_DESCRIPTION OF THE TASK:_ Your answer must be an exact copy of the entries, containing no images.
"""
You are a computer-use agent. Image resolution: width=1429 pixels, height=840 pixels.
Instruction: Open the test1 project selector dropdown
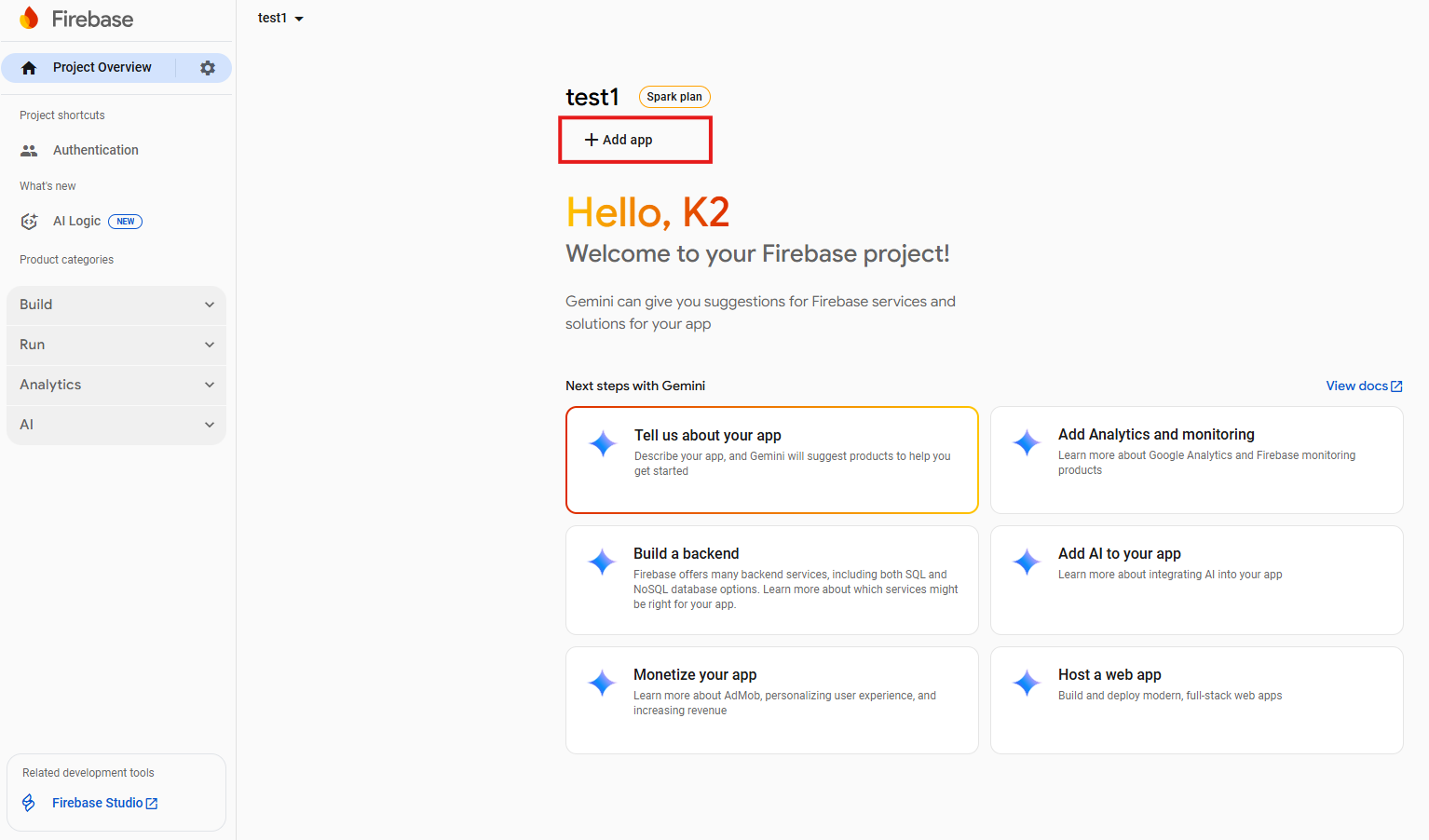click(280, 19)
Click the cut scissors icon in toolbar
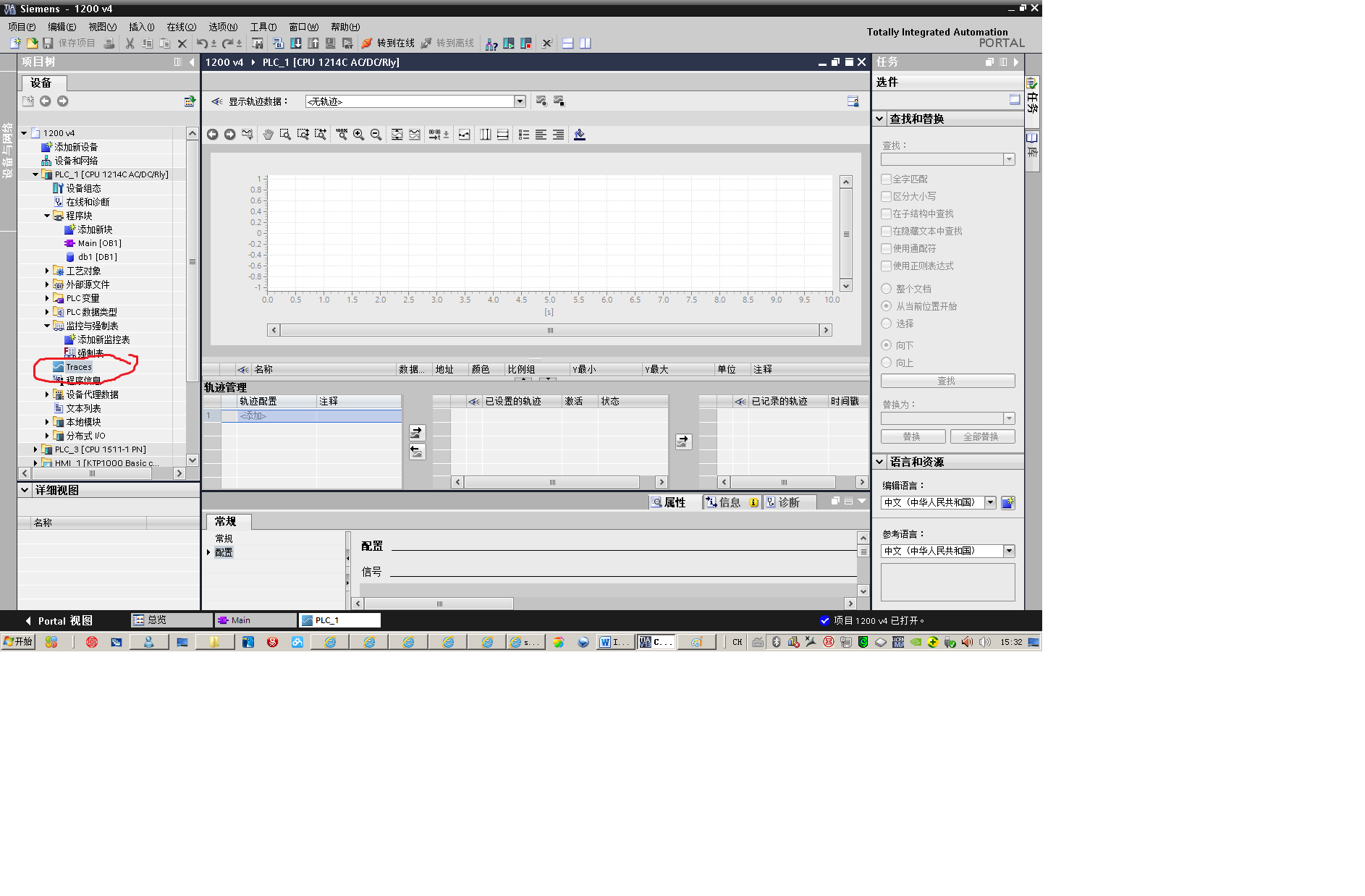The height and width of the screenshot is (896, 1365). [x=130, y=43]
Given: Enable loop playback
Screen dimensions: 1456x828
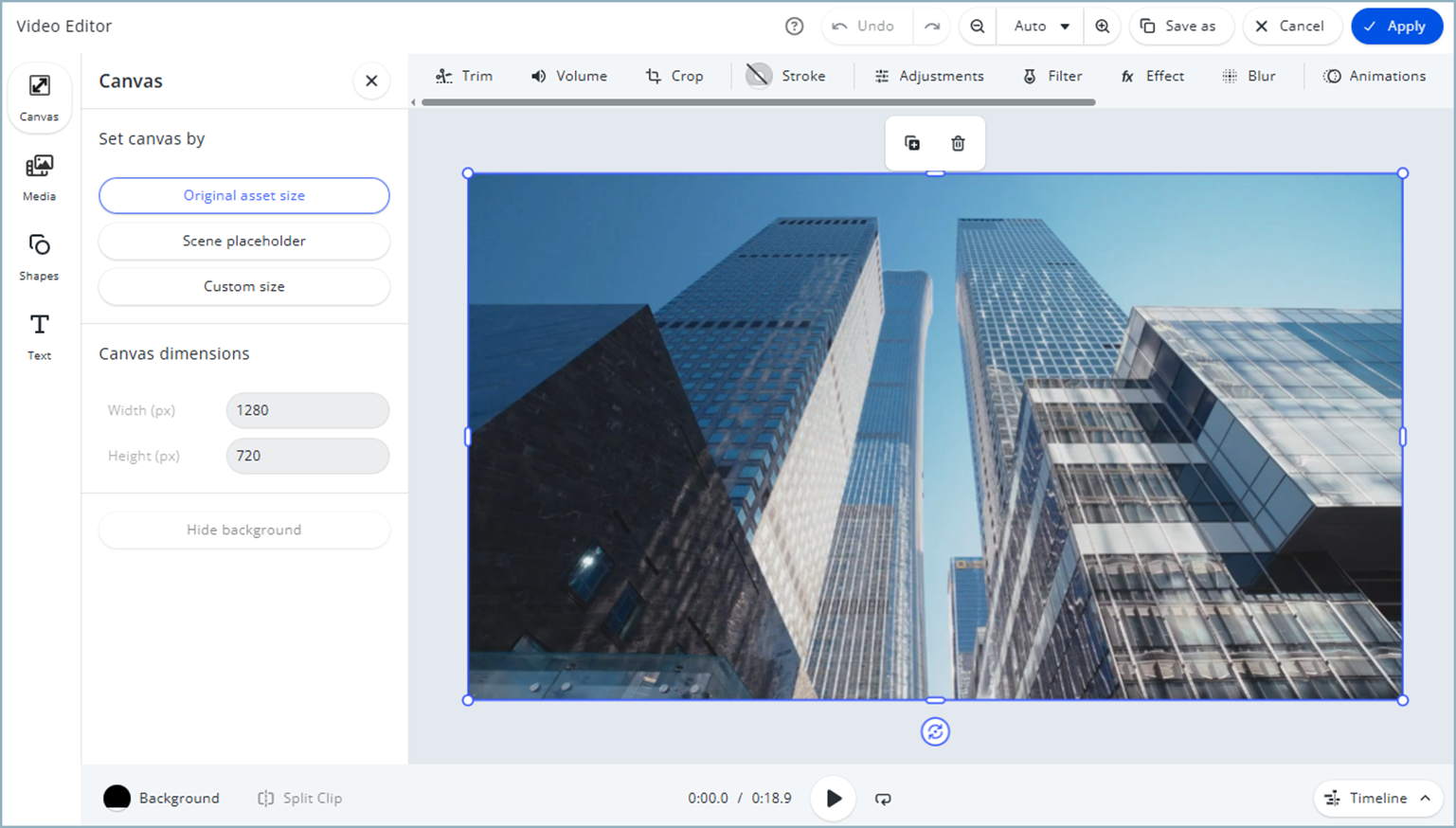Looking at the screenshot, I should pyautogui.click(x=883, y=799).
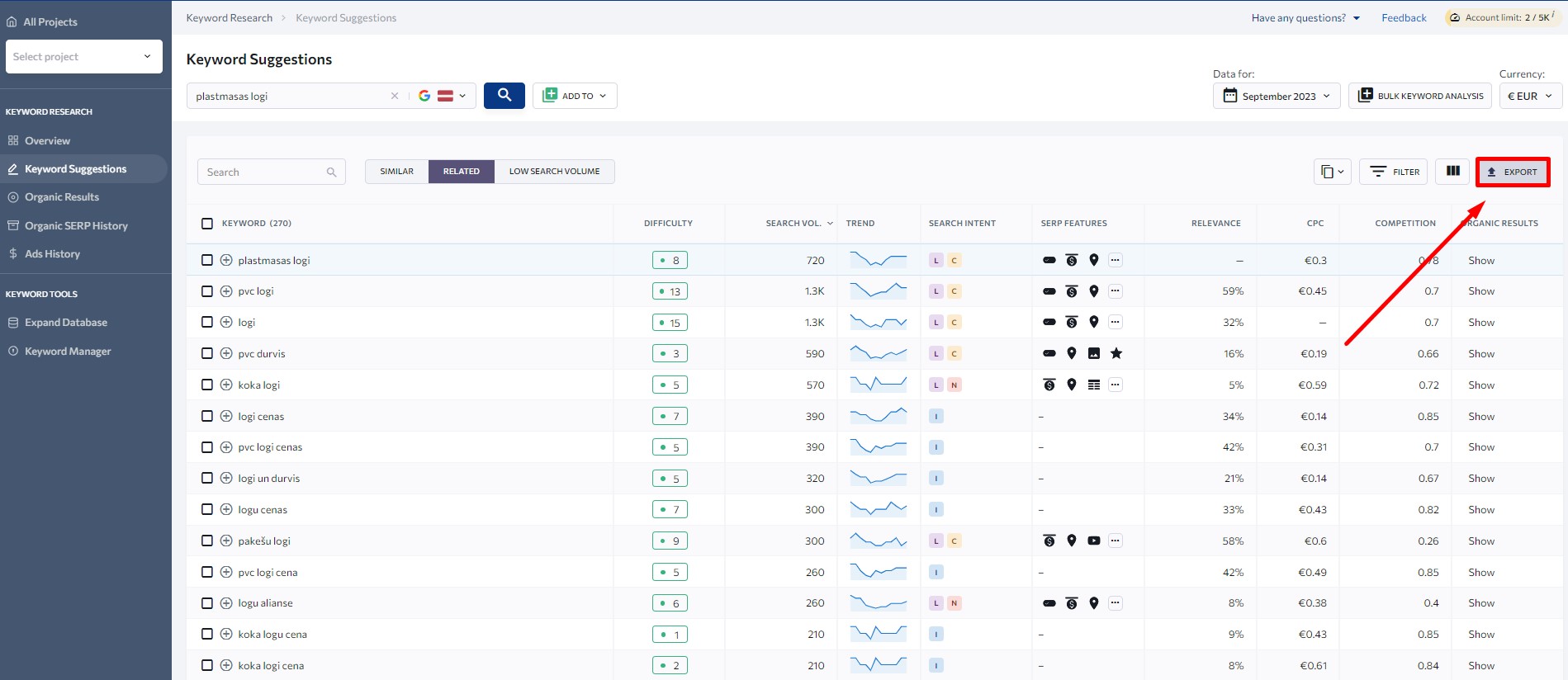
"""
_RESPONSE FOR THIS EXERCISE:_
You are a computer-use agent. Image resolution: width=1429 pixels, height=840 pixels.
Instruction: Open the test1 project selector dropdown
click(280, 19)
Click the cut scissors icon in toolbar
The height and width of the screenshot is (896, 1365). [x=130, y=43]
Given: Enable loop playback
Screen dimensions: 1456x828
Looking at the screenshot, I should pyautogui.click(x=883, y=799).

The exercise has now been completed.